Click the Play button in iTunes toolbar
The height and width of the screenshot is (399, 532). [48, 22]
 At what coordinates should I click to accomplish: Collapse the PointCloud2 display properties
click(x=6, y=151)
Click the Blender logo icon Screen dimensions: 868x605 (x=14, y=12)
---
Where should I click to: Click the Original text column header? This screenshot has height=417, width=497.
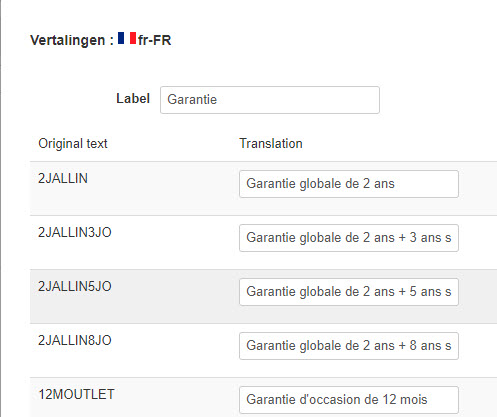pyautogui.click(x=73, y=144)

§ What to produce
When you reach the line holding "Click the Play button in iTunes toolbar" in the records above, begin reproducing exactly, stop after the line holding "Click the Blender", and output nothing else.

§ The completed task
Click the Play button in iTunes toolbar
The height and width of the screenshot is (399, 532). [48, 22]
 At what coordinates should I click to accomplish: Collapse the PointCloud2 display properties
click(x=6, y=151)
Click the Blender logo icon Screen dimensions: 868x605 (x=14, y=12)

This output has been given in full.